- [Ausgewählter Textauszug]:
Studie an 175 Covid-Patienten der ersten Welle

Das Team um Onur Boyman, Immunologe an der Universität und dem Universitätsspital Zürich, analysierte nun die Krankheitsgeschichte von 175 Personen. Sie alle wurden schon in der ersten Welle positiv auf das Coronavirus getestet.

40 Personen, ohne nachweisbaren Kontakt mit Sars-CoV-2, dienten als Kontrollgruppe. Von denjenigen Personen, die leicht an Covid-19 erkrankt waren, berichteten 54 Prozent von Symptomen, die länger als vier Wochen anhielten. Von den schwer erkrankten Patienten waren es 82 Prozent.

Neuer Antikörper
Coronaviren unter dem Mikroskop. - National Institute of Allergy and Infectious Diseases/AFP

Anhand der klinischen Daten kristallisierten sich verschiedene Faktoren heraus, die mit einem Risiko für Long Covid einhergehen. Dazu gehören Alter, Schwere der Erkrankung und allergisches Asthma. Zudem fanden die Forschenden Signaturen im Immunsystem: Ein niedrigerer Spiegel von zwei bestimmten Klassen von Antikörpern korrelierten mit einem höheren Risiko für Long Covid.

- [Aufgabenstellungen]:
A. Fassen Sie den Textauszug zur Zürcher Studie an Covid-Patienten in zwei Sätzen zusammen.
B. Welche Personen dienten laut dem Textauszug zur Zürcher Studie als Kontrollgruppe?

- [Gesammelte Daten]:
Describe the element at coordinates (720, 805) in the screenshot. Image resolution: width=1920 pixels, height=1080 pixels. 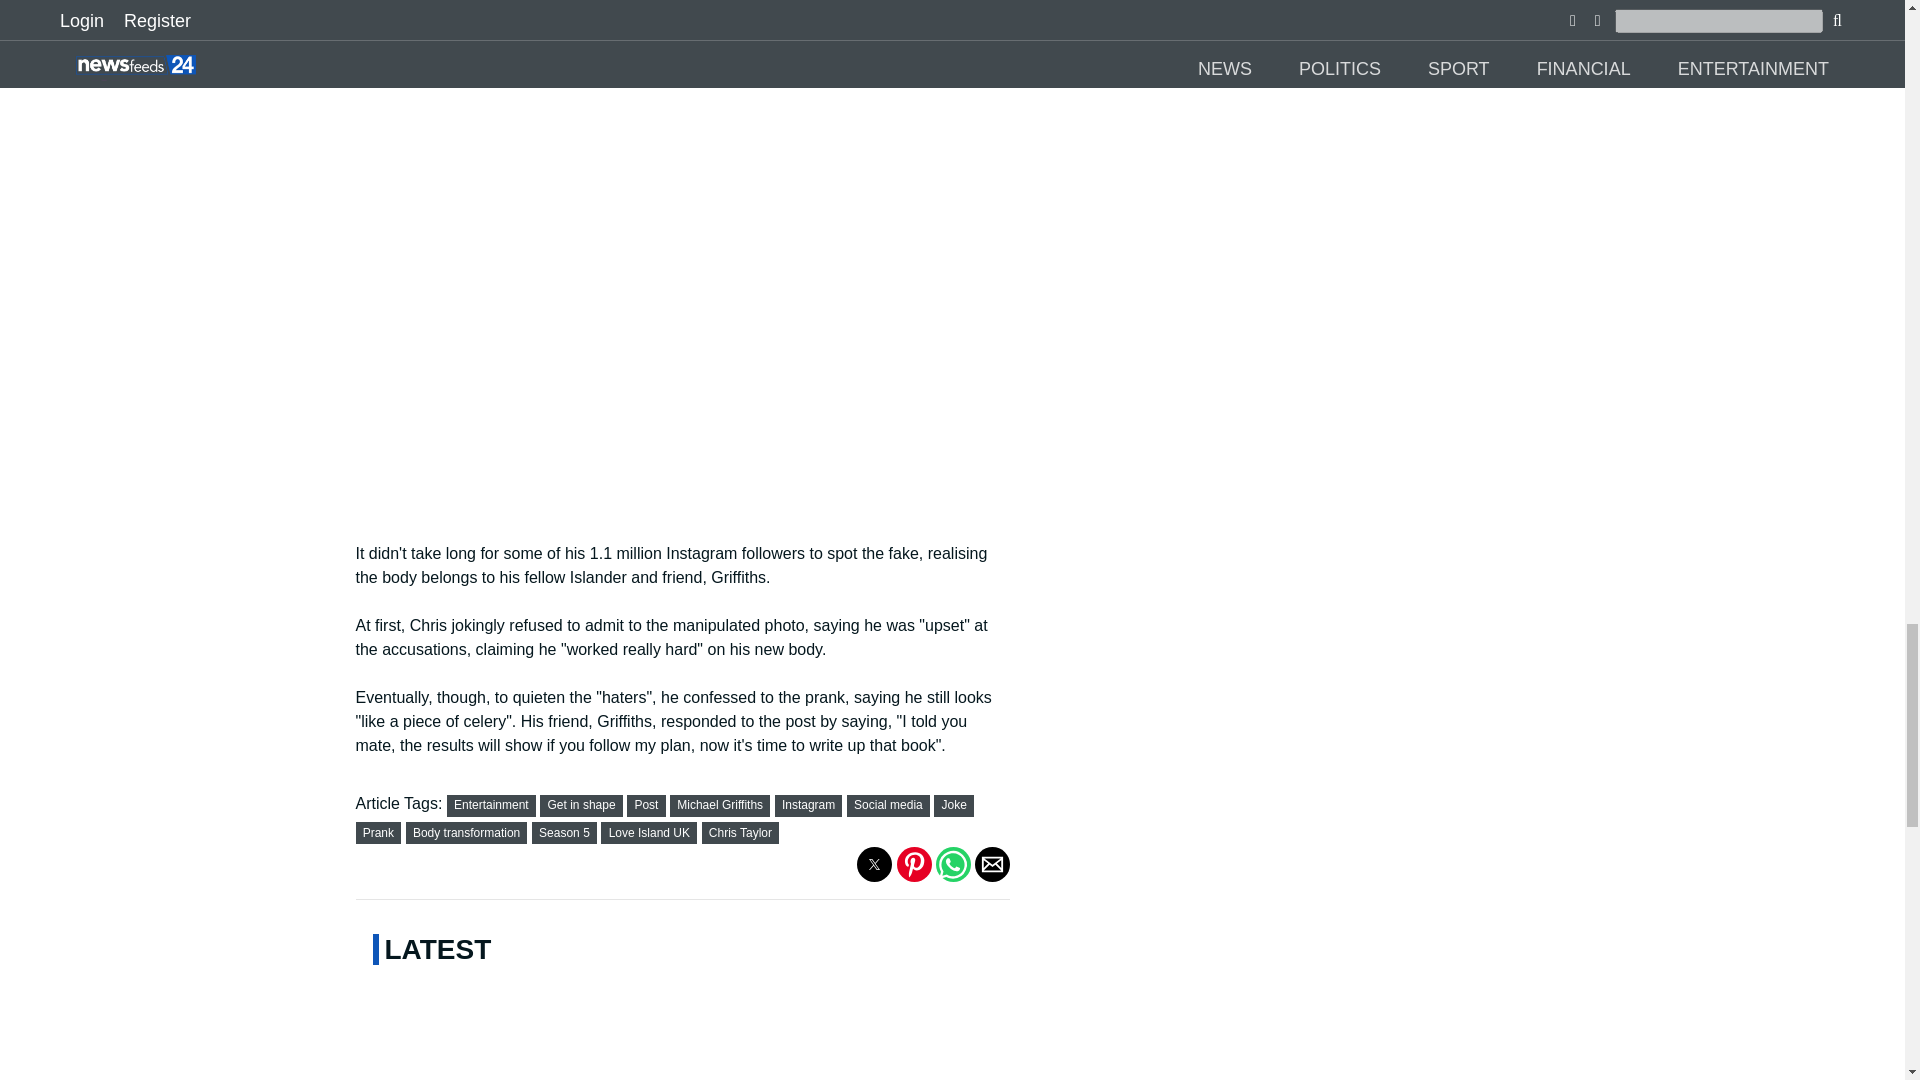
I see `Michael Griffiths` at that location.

- [Geordnete Antworten]:
A. Ein Team um den Immunologen Onur Boyman von der Universität und dem Universitätsspital Zürich analysierte die Krankheitsgeschichte von 175 in der ersten Welle positiv getesteten Personen, wobei 40 Personen ohne nachweisbaren Kontakt mit Sars-CoV-2 als Kontrollgruppe dienten. Über länger als vier Wochen anhaltende Symptome berichteten 54 Prozent der leicht und 82 Prozent der schwer Erkrankten; als Risikofaktoren für Long Covid zeigten sich Alter, Schwere der Erkrankung, allergisches Asthma sowie ein niedrigerer Spiegel zweier bestimmter Antikörperklassen.

B. 40 Personen ohne nachweisbaren Kontakt mit Sars-CoV-2.